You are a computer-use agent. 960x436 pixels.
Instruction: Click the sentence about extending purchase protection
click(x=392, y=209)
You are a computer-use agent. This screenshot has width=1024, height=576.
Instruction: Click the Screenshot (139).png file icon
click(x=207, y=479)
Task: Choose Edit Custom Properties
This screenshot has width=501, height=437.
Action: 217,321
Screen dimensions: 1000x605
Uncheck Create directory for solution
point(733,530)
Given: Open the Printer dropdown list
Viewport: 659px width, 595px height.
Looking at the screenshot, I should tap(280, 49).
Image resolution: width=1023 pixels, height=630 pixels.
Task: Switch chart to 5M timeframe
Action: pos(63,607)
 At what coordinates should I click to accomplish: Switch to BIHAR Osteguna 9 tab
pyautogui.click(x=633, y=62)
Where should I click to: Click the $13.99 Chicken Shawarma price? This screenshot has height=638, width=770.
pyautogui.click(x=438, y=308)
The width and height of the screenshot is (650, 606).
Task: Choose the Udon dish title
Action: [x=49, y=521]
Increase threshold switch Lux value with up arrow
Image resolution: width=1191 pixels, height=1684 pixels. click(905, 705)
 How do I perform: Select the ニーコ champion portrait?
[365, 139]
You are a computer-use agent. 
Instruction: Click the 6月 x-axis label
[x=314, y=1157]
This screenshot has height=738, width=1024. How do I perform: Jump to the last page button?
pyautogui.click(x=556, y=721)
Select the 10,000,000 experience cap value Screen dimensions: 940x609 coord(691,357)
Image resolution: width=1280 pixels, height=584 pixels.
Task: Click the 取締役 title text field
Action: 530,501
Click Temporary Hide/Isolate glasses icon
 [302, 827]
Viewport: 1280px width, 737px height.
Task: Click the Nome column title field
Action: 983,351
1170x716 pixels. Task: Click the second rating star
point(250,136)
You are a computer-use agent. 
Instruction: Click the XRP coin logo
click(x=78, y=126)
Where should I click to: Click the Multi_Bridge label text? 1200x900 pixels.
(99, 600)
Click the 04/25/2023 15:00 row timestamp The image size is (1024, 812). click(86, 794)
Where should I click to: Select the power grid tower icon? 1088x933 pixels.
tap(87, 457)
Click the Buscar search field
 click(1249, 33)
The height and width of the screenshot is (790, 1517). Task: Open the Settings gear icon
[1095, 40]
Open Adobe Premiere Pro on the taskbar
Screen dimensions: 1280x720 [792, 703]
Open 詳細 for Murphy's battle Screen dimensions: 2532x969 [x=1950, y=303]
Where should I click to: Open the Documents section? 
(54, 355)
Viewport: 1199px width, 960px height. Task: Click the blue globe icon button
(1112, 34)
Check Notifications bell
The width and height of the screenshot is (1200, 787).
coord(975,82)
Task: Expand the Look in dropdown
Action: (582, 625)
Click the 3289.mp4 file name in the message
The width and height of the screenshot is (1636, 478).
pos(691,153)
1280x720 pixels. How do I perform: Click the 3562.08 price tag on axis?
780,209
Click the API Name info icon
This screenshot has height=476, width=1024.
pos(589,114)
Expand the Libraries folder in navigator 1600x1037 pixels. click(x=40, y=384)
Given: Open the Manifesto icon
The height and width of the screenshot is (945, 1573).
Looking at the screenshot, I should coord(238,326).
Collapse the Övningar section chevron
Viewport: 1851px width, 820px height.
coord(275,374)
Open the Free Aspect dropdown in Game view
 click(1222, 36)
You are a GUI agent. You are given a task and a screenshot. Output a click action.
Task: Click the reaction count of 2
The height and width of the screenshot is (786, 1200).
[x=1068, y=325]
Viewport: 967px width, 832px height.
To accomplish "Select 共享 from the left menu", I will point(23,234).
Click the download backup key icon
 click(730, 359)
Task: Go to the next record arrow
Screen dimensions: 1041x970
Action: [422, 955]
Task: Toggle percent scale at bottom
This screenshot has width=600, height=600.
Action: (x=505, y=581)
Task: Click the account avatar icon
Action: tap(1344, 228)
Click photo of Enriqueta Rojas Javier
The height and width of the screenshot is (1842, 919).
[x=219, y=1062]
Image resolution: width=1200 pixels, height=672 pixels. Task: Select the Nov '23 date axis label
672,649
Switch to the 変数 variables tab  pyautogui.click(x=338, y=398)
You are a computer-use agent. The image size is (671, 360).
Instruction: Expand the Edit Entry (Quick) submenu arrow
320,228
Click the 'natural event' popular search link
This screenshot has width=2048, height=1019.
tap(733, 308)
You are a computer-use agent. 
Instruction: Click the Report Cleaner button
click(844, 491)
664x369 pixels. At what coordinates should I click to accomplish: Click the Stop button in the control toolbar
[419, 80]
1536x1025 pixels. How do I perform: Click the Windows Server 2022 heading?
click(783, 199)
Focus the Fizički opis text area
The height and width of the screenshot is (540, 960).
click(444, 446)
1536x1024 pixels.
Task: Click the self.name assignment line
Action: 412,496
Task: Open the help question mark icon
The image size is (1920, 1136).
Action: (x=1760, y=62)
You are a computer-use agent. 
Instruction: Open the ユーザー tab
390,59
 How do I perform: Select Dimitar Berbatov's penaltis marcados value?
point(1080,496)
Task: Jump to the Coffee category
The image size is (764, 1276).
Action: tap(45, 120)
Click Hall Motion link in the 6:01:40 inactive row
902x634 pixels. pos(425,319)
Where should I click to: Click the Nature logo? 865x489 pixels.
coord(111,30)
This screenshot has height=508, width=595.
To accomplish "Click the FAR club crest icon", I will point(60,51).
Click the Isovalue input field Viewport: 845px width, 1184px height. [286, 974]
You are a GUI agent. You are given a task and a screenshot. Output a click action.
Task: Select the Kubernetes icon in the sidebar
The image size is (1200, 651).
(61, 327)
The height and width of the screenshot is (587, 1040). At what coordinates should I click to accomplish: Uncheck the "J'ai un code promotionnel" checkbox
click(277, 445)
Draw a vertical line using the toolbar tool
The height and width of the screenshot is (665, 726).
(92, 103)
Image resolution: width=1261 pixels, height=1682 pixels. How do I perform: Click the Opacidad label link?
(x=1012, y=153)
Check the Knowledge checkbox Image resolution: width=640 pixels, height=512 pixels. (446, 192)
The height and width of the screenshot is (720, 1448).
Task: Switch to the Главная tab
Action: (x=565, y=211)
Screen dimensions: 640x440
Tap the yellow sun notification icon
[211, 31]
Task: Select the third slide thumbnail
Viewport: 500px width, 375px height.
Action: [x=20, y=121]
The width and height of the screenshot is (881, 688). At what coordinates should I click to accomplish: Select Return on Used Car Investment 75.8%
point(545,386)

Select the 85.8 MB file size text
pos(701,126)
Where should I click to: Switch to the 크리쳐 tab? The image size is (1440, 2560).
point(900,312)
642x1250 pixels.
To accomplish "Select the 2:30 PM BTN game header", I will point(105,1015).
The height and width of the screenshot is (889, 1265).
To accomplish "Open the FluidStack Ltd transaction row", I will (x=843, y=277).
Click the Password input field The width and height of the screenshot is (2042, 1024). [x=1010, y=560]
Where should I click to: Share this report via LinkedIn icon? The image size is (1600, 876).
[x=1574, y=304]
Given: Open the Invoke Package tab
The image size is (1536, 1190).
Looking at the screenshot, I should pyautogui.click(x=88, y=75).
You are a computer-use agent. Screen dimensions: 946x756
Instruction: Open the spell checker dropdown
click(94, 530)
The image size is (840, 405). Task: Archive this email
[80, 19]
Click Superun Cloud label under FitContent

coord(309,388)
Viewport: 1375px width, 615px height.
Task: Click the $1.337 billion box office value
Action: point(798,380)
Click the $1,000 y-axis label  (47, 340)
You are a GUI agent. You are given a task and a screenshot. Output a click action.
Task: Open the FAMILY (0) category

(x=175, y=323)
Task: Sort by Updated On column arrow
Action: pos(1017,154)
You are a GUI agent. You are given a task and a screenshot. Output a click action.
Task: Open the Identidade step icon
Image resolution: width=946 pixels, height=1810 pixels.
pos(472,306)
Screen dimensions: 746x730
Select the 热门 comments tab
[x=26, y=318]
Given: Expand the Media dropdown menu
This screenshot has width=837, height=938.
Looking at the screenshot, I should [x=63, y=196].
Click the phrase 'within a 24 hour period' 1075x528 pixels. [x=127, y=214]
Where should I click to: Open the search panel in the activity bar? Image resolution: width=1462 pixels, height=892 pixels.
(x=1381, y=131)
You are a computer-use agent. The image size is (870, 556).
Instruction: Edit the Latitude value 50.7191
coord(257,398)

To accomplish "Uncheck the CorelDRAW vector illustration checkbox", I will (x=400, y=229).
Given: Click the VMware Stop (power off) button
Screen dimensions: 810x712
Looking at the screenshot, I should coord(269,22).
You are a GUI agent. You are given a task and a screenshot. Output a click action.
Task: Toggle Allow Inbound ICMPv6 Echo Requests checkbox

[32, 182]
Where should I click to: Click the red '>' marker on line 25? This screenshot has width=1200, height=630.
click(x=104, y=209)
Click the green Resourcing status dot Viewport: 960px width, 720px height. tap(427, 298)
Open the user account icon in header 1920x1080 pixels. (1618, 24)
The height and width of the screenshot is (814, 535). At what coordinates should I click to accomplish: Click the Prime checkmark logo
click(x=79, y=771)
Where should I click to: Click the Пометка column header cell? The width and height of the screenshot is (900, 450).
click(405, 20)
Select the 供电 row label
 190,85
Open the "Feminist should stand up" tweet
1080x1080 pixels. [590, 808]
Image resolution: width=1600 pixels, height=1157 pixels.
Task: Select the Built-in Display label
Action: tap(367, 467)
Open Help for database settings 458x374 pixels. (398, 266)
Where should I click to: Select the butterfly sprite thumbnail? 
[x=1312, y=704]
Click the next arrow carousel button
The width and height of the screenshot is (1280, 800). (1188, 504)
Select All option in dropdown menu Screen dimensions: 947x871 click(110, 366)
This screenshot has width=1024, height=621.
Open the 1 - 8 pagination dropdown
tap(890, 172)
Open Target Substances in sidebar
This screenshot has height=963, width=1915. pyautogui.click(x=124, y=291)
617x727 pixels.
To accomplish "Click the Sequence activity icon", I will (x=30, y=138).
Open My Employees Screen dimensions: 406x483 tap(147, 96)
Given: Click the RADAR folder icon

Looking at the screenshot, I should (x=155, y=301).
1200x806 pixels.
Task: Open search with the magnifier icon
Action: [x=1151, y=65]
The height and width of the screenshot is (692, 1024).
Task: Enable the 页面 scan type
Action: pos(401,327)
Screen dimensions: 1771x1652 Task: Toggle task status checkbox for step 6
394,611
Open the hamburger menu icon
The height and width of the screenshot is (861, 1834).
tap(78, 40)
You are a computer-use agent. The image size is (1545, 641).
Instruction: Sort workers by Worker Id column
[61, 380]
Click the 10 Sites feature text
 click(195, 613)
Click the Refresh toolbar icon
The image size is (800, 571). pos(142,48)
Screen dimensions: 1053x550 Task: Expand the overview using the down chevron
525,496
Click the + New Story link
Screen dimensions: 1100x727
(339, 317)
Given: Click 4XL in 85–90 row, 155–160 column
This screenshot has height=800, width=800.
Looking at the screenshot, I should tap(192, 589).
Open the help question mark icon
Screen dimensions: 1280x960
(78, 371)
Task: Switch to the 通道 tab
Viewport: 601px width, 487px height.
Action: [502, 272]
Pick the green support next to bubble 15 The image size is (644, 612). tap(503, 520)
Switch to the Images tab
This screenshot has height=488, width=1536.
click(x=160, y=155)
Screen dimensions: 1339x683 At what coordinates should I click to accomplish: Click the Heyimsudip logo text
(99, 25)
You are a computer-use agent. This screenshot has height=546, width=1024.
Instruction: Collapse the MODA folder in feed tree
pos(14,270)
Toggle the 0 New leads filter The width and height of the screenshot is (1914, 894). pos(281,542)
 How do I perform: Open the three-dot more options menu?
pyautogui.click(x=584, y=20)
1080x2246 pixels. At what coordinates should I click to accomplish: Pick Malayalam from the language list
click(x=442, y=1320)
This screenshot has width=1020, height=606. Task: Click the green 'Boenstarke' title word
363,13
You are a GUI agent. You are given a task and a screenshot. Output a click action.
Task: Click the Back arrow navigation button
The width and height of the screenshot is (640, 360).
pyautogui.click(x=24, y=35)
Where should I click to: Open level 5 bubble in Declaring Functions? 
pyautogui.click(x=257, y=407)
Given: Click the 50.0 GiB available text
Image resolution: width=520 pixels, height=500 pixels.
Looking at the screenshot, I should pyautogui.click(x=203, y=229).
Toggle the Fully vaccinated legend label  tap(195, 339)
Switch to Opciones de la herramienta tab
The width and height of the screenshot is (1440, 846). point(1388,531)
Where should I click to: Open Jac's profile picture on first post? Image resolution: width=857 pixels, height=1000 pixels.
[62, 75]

***

**Problem requirements:**
If a line above holds the string "input", return it as it stands.

**Exercise solution:**
Click the Isovalue input field Viewport: 845px width, 1184px height. [286, 974]
Click the Password input field The width and height of the screenshot is (2042, 1024). [x=1010, y=560]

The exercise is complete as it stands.